Rising airline fares have pushed transport costs sharply higher over the past year, emerging as a primary driver of inflation and placing mounting pressure on travelers and businesses alike.
According to Antigua News Room, new data from the Statistics Division show that the transport index climbed 14.5 percent year-on-year in March, with transport services alone surging 47.6 percent — a spike largely attributed to higher regional and international airfare prices. The increase has made transport the single largest contributor to overall inflation, which stood at 1.7 percent for the 12-month period ending March.
On a monthly basis, transport services rose 1.2 percent in March, reflecting a 1.4 percent increase in average airline fares compared with February.

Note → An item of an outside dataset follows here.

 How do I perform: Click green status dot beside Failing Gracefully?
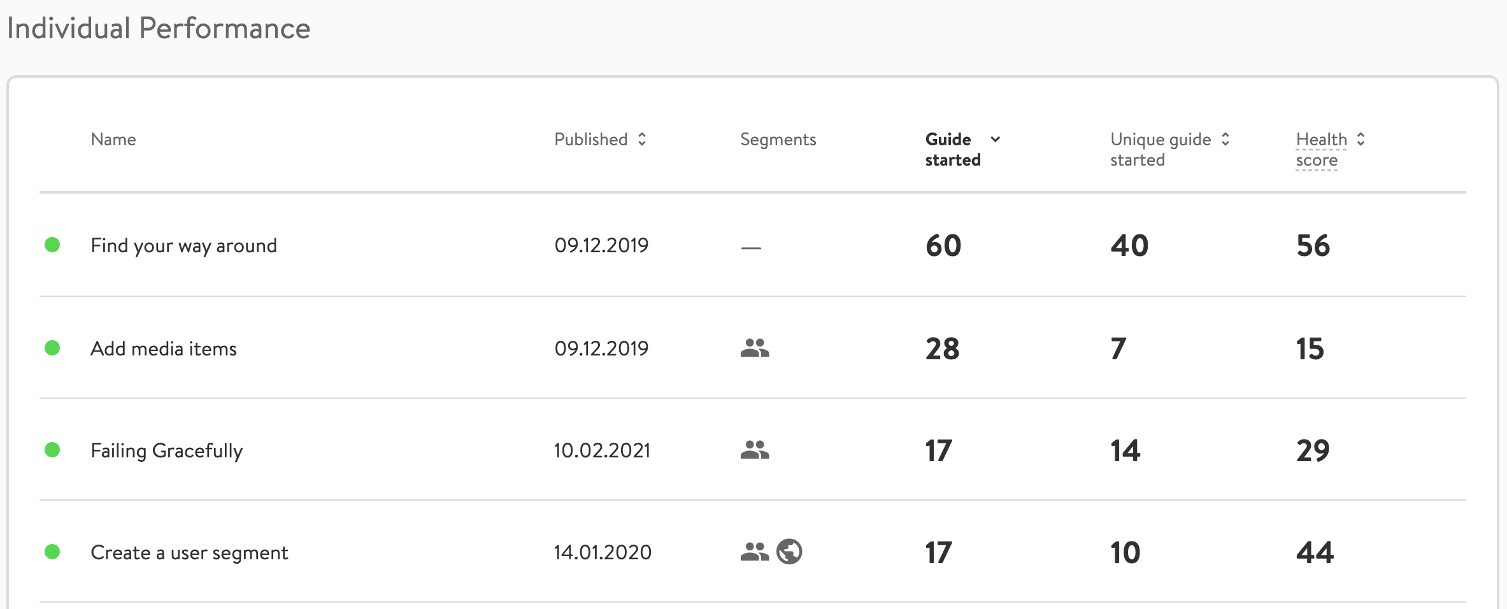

The sustained rise in travel costs carries broad implications across multiple sectors. Tourism stands particularly exposed, as higher airfare prices can influence visitor demand and shift travel patterns — potentially deterring some travelers or driving demand toward shorter stays and alternative destinations.
Residents are also feeling the strain, especially those who depend on air travel for business, education, or family connections across the region. Increased airfare costs ripple through the wider economy, raising the cost of doing business and contributing to higher prices for goods and services that rely on travel and logistics.
The transport surge comes even as other categories, including food, have recorded declines in recent months — underscoring uneven price movements across the economy.
Economists frequently identify transport costs as a key inflation driver in small island economies, where heavy reliance on imports and air connectivity makes prices particularly sensitive to shifts in global travel costs.
With airline fares continuing to trend upward, transport is expected to remain a significant factor shaping Antigua and Barbuda's inflation outlook in the months ahead.